Use case for amazon rds make sense? |
I have been planning on hosting my app on an aws linux box because I was informed that windows is not good is for commercial web apps. But I am running into what I think is a insurmountable problem with the port (mostly dealing with CORs). So I am considering a different plan. Instead of keeping my systems data on a wamp based mysql, I could keep it on a remote copy of rds. In that way I could have two small windows instances, and if one goes down, all the data is kept in a separate place, so it doesn't matter which of the two running versions of the software is being used. An occasional reboot wouldn't be a biggie.
Btw, the mysql database will not get too large since I am already offloading user data weekly to dynamodb which is an aws nonsql database. Question? Am I over thinking this?

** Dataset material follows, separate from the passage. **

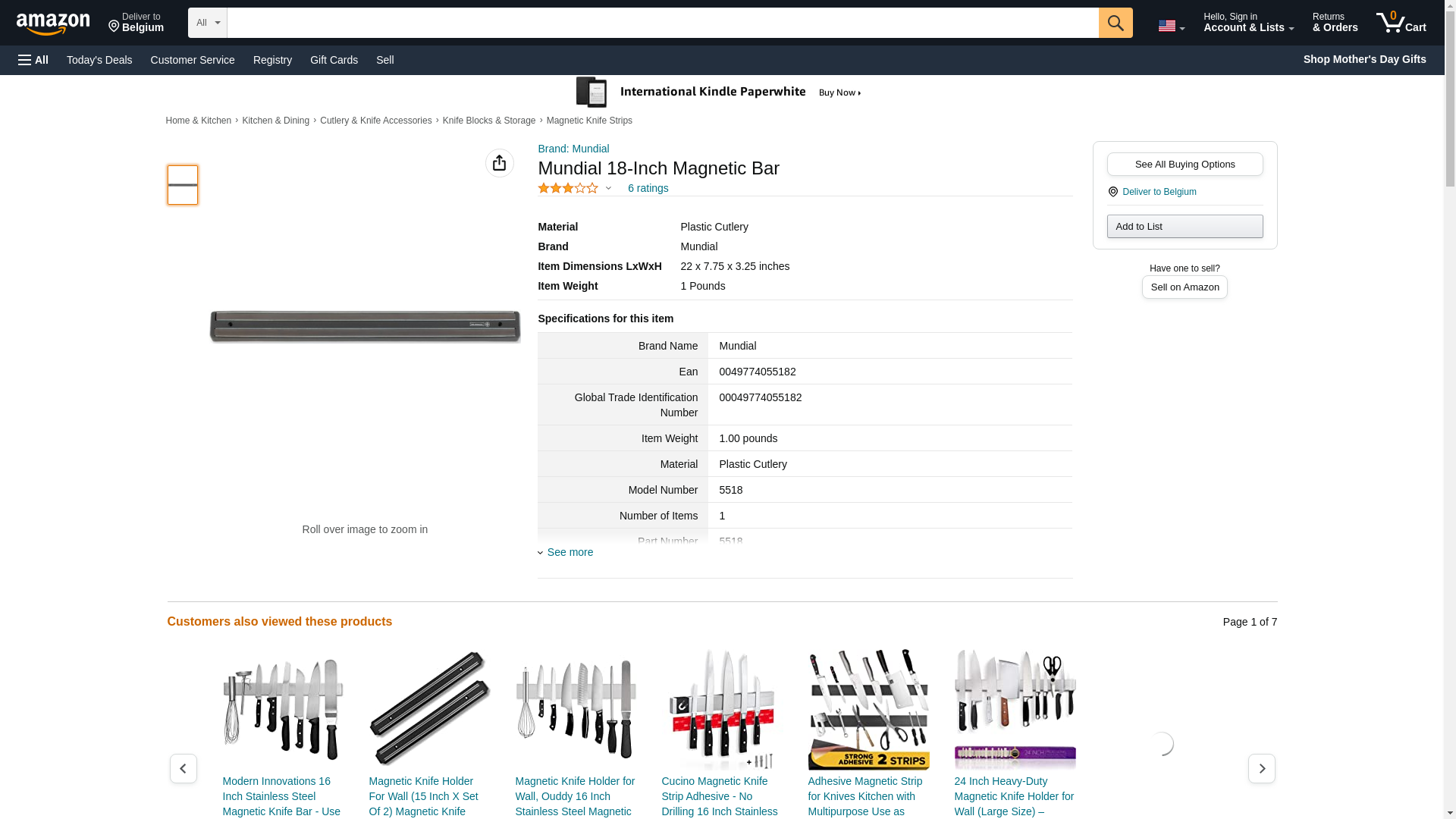Click the share icon above product image
This screenshot has height=819, width=1456.
[499, 163]
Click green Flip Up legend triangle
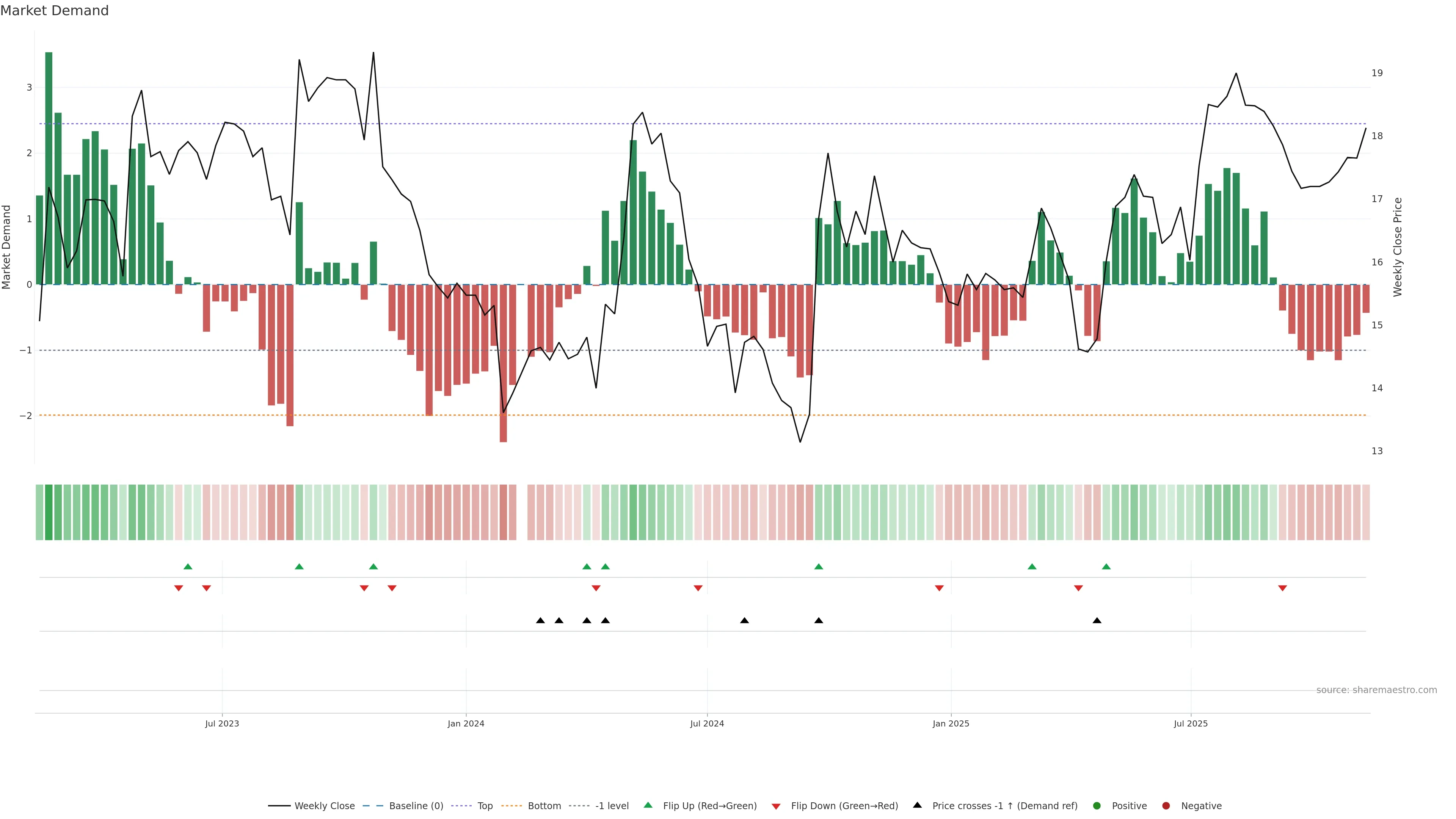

proof that an old dog can learn new tricks
I am not expert here, but it sounds intelligent. Consider, too, that RDS has its own High Availability, https://docs.aws.amazon.com/AmazonRDS/la...ltiAZ.html
Thanks Ken. I am going to try to get the Linux server up and going after I get some advice on what is wrong. I spent 3-4 hours on Friday night trying everything I could think of. One possible difference is that the Linux server is http, not https like the windows server. I can fix that if I had some inkling that it was the issue.
This app is very database dependant and I'm concerned that it will slowdown to a crawl if I have to go cross server for each read or write.
proof that an old dog can learn new tricks
Can you put the Linux servers in the same AWS AZ? That should keep the two machines "close". And I think you can set up some kind of dedicated networking between AWS tools.